Example 5: Filtering with side inputs as iterators

If the PCollection has multiple values, pass the PCollection as an iterator. This accesses elements lazily as they are needed, so it is possible to iterate over large PCollections that won't fit into memory.


In [ ]:
import apache_beam as beam

with beam.Pipeline() as pipeline:
  valid_durations = pipeline | 'Valid durations' >> beam.Create([
      'annual',
      'biennial',
      'perennial',
  ])

  valid_plants = (
      pipeline
      | 'Gardening plants' >> beam.Create([
          {'icon': '🍓', 'name': 'Strawberry', 'duration': 'perennial'},
          {'icon': '🥕', 'name': 'Carrot', 'duration': 'biennial'},
          {'icon': '🍆', 'name': 'Eggplant', 'duration': 'perennial'},
          {'icon': '🍅', 'name': 'Tomato', 'duration': 'annual'},
          {'icon': '🥔', 'name': 'Potato', 'duration': 'PERENNIAL'},
      ])
      | 'Filter valid plants' >> beam.Filter(
          lambda plant, valid_durations: plant['duration'] in valid_durations,
          valid_durations=beam.pvalue.AsIter(valid_durations),
      )
      | beam.Map(print)
  )
View source code




Note: You can pass the PCollection as a list with beam.pvalue.AsList(pcollection), but this requires that all the elements fit into memory.

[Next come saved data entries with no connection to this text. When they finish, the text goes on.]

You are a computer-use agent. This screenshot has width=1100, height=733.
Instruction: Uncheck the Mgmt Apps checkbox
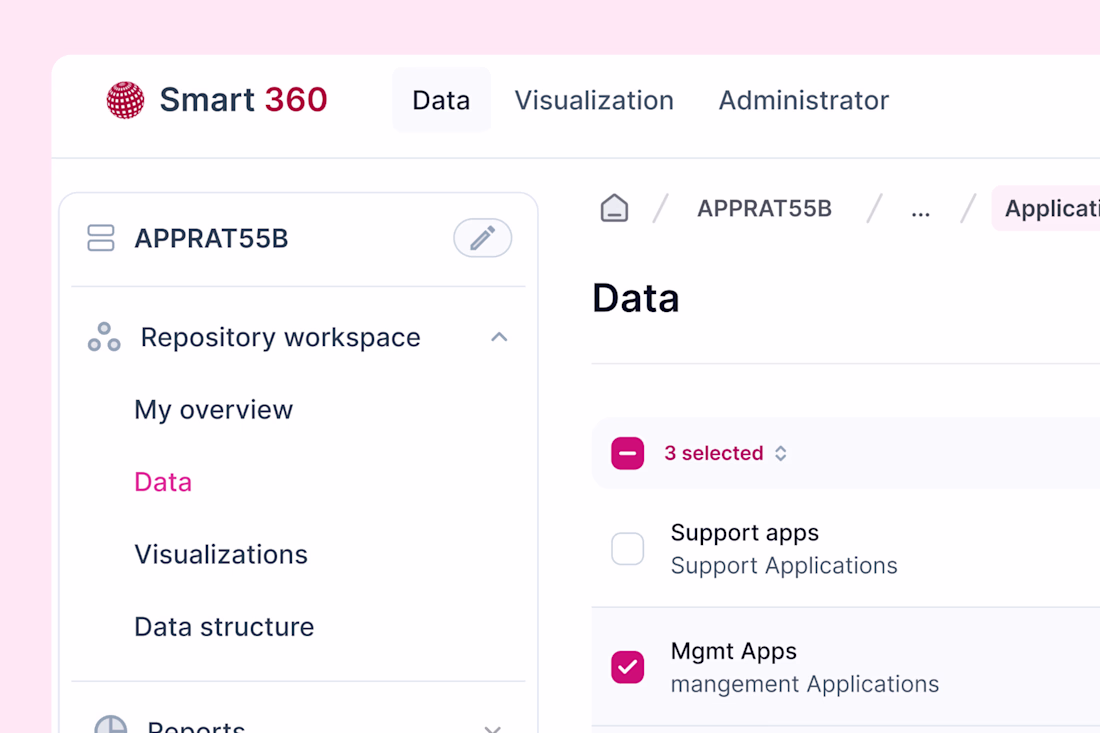tap(627, 667)
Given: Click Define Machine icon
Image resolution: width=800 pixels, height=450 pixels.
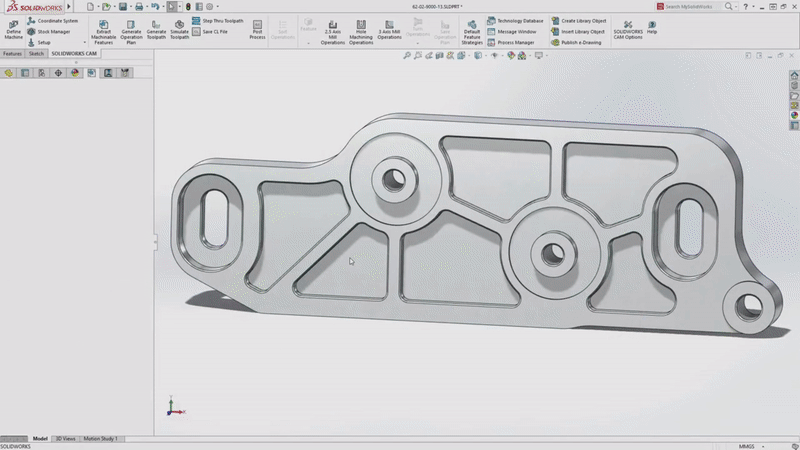Looking at the screenshot, I should (13, 26).
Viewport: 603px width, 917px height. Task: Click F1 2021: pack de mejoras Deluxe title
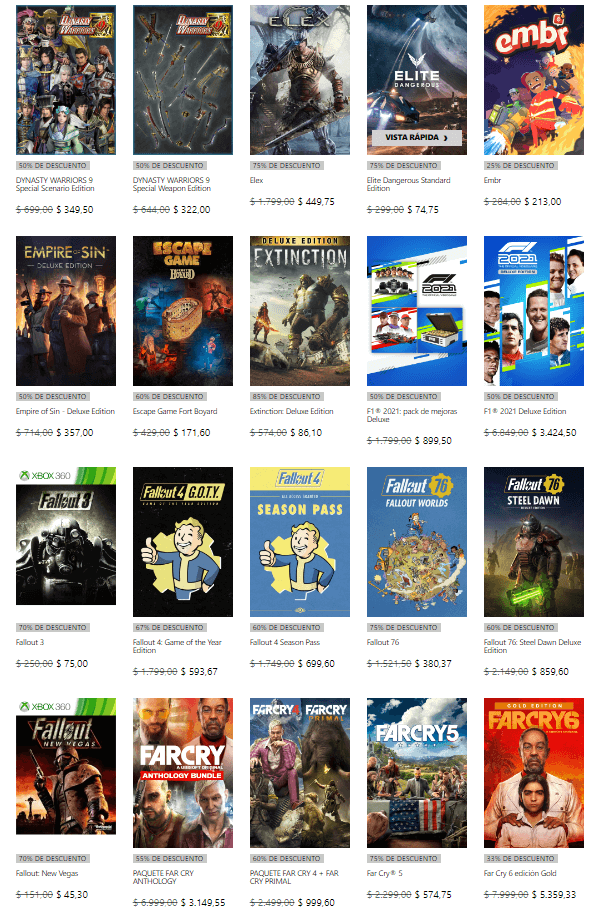point(412,415)
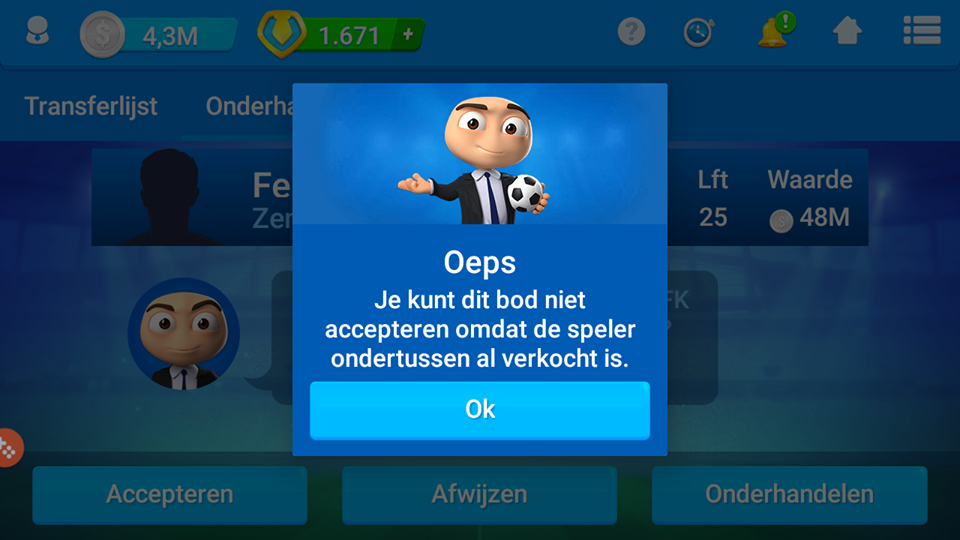The height and width of the screenshot is (540, 960).
Task: Open the timers clock icon
Action: coord(699,32)
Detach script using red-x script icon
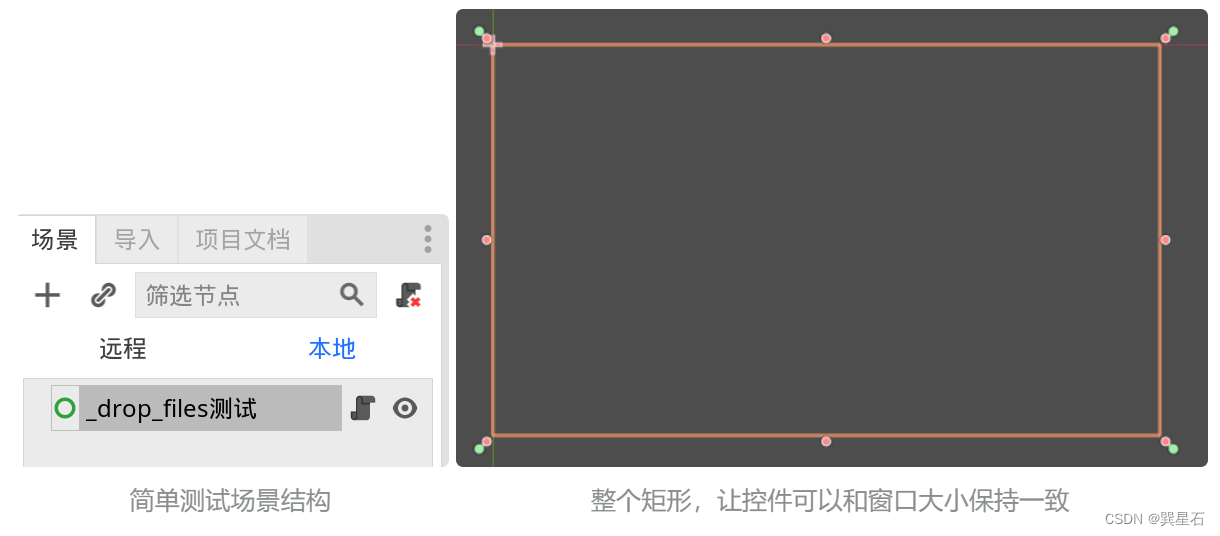 (x=408, y=295)
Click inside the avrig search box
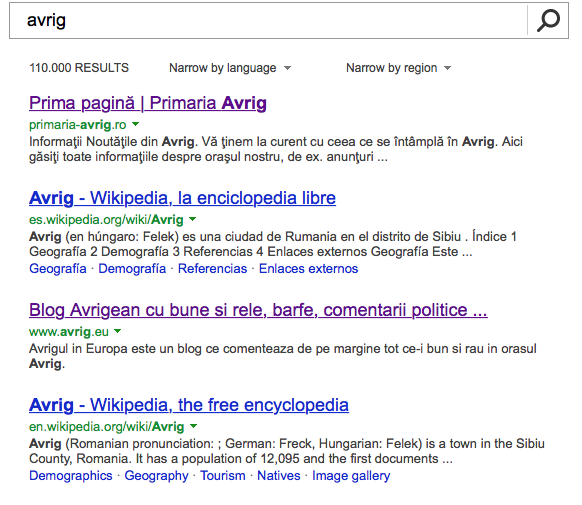The height and width of the screenshot is (505, 582). click(268, 20)
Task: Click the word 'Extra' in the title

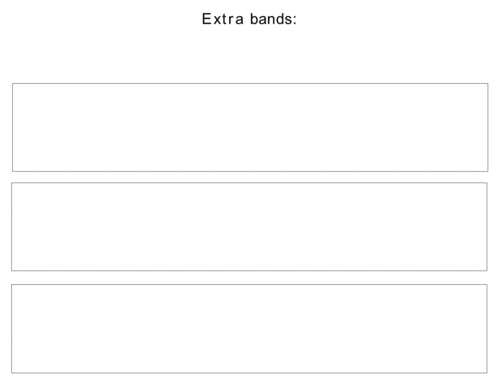Action: 223,19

Example 6: Filtering with side inputs as dictionaries

If a PCollection is small enough to fit into memory, then that PCollection can be passed as a dictionary. Each element must be a (key, value) pair. Note that all the elements of the PCollection must fit into memory for this. If the PCollection won't fit into memory, use beam.pvalue.AsIter(pcollection) instead.


In [ ]:
import apache_beam as beam

with beam.Pipeline() as pipeline:
  keep_duration = pipeline | 'Duration filters' >> beam.Create([
      ('annual', False),
      ('biennial', False),
      ('perennial', True),
  ])

  perennials = (
      pipeline
      | 'Gardening plants' >> beam.Create([
          {'icon': '🍓', 'name': 'Strawberry', 'duration': 'perennial'},
          {'icon': '🥕', 'name': 'Carrot', 'duration': 'biennial'},
          {'icon': '🍆', 'name': 'Eggplant', 'duration': 'perennial'},
          {'icon': '🍅', 'name': 'Tomato', 'duration': 'annual'},
          {'icon': '🥔', 'name': 'Potato', 'duration': 'perennial'},
      ])
      | 'Filter plants by duration' >> beam.Filter(
          lambda plant, keep_duration: keep_duration[plant['duration']],
          keep_duration=beam.pvalue.AsDict(keep_duration),
      )
      | beam.Map(print)
  )
  • FlatMap behaves the same as Map, but for each input it might produce zero or more outputs.
  • ParDo is the most general elementwise mapping operation, and includes other abilities such as multiple output collections and side-inputs.